[Collected data entries]
== Segment start ==

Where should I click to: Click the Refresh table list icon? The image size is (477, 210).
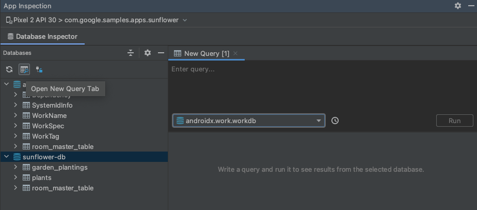click(9, 69)

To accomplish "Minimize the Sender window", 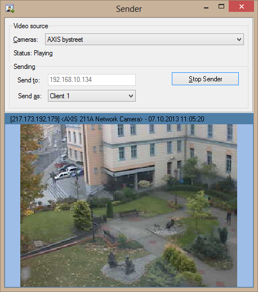I will tap(206, 8).
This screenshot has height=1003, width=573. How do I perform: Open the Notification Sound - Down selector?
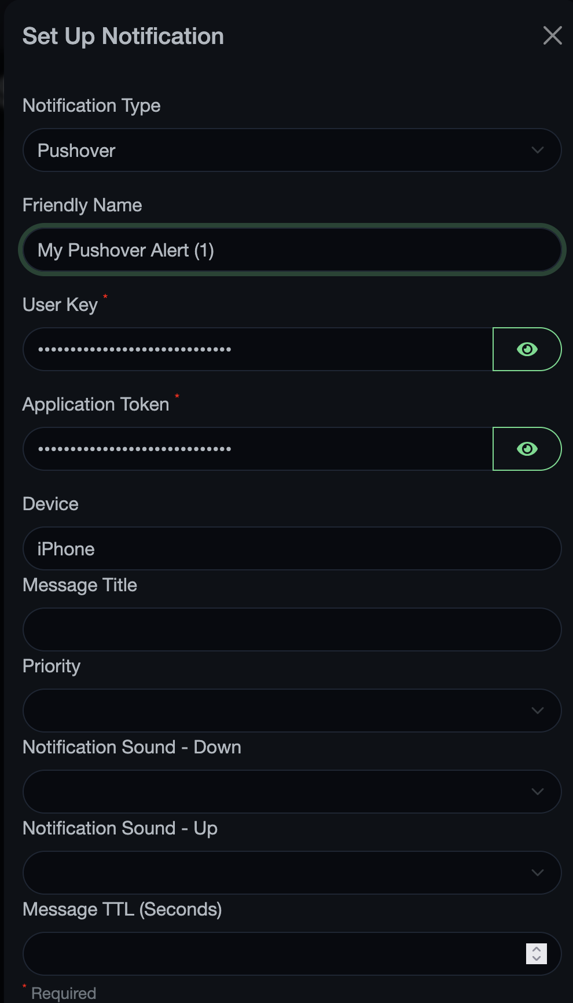292,792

== Segment end ==

What you need to do: The lines to be quoted run from the line containing "This screenshot has" through the end of the entries above, both included; quote them exactly and leave out any pictures.

Result for this task:
This screenshot has height=1003, width=573. How do I perform: Open the Notification Sound - Down selector?
292,792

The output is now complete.